| Aim of the exercise |
Give an exact reproduction of the lines from the one with "Like the post with the heart icon" to the final line of the entries below, both ends included, and omit the pictures.

| Source data |
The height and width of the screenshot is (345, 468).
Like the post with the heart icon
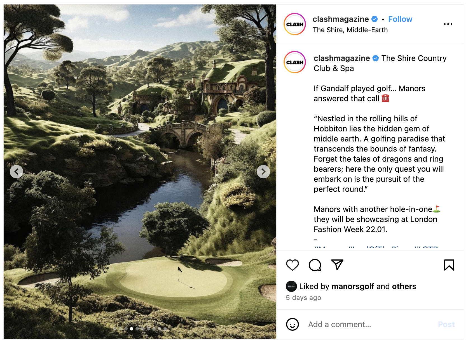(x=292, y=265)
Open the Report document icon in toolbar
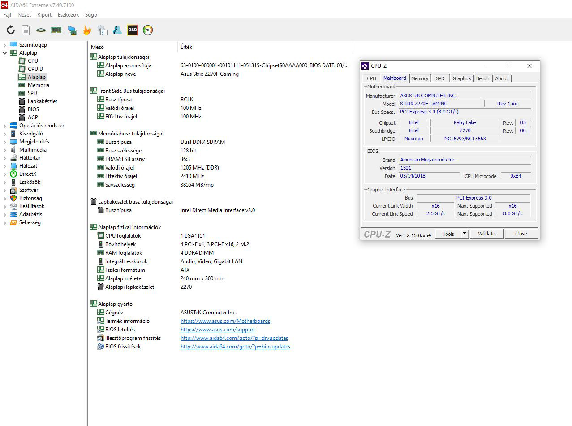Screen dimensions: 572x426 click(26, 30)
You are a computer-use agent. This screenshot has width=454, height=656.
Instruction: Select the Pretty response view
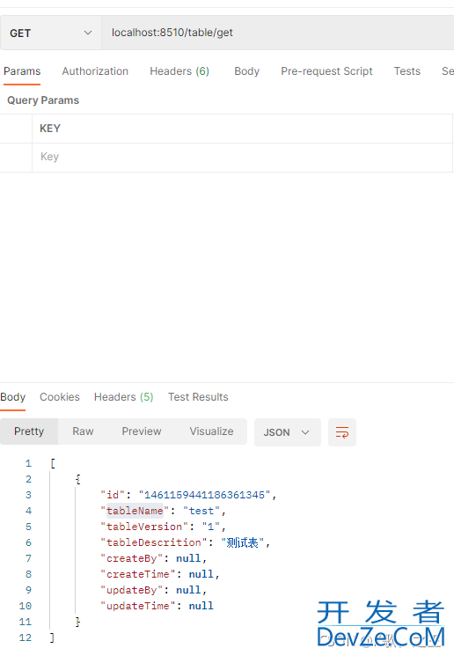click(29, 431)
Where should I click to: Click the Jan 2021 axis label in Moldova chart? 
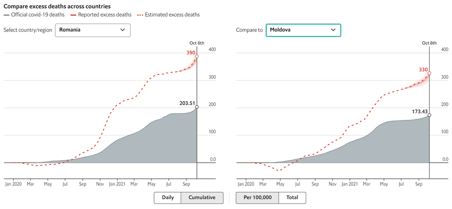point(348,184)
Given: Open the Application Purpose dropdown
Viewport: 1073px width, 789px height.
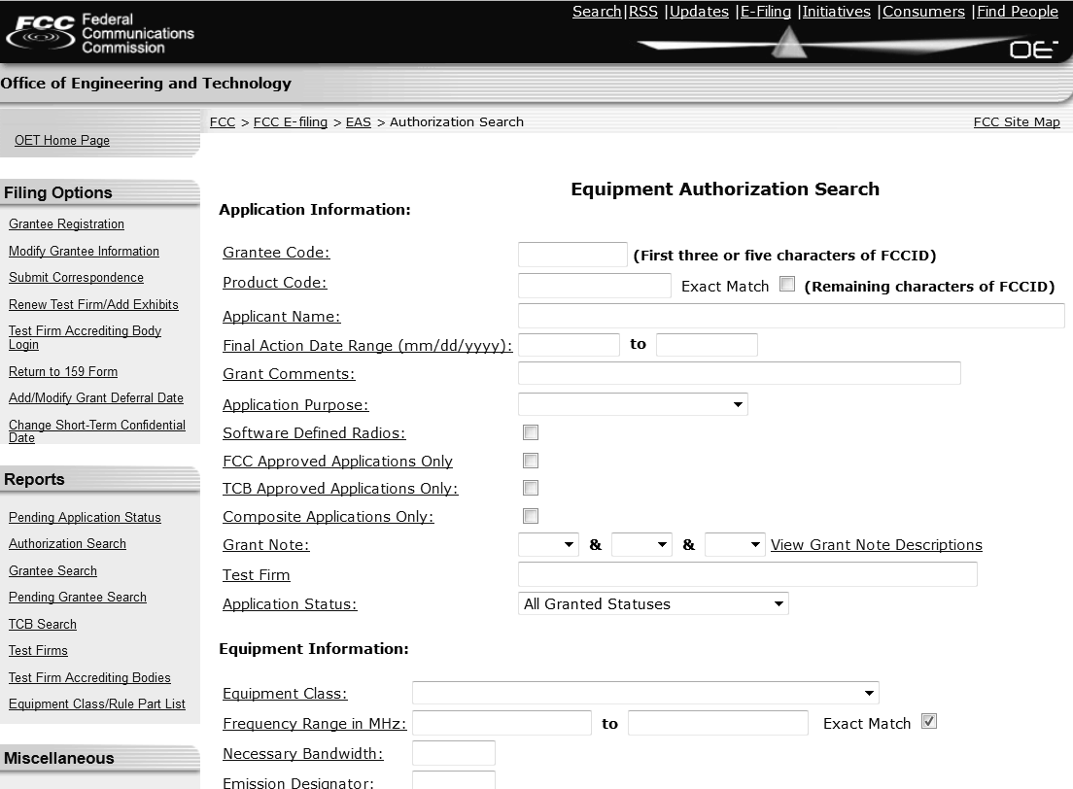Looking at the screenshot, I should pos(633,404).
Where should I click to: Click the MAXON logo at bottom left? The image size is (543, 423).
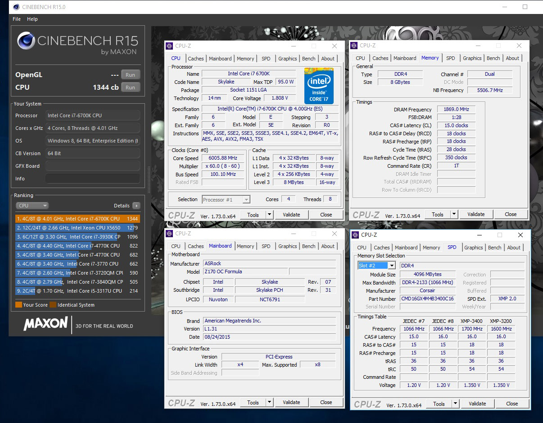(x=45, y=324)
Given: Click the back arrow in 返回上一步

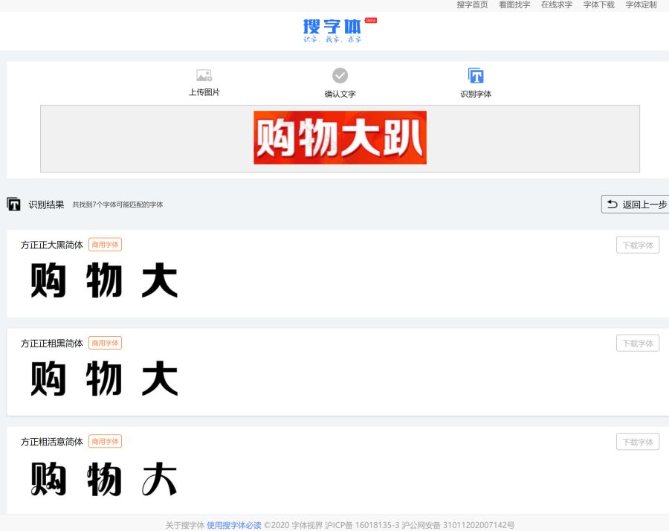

| Exercise output |
Like the post with the heart icon
(x=292, y=265)
Open the Report document icon in toolbar
Screen dimensions: 572x426 click(26, 30)
You are a computer-use agent. This screenshot has width=454, height=656.
Instruction: Select the Pretty response view
click(29, 431)
Where should I click to: Click the Jan 2021 axis label in Moldova chart? 
point(348,184)
Given: Open the Application Purpose dropdown
Viewport: 1073px width, 789px height.
Looking at the screenshot, I should pos(633,404).
Where should I click to: Click the MAXON logo at bottom left? The image size is (543, 423).
(x=45, y=324)
Given: Click the back arrow in 返回上一步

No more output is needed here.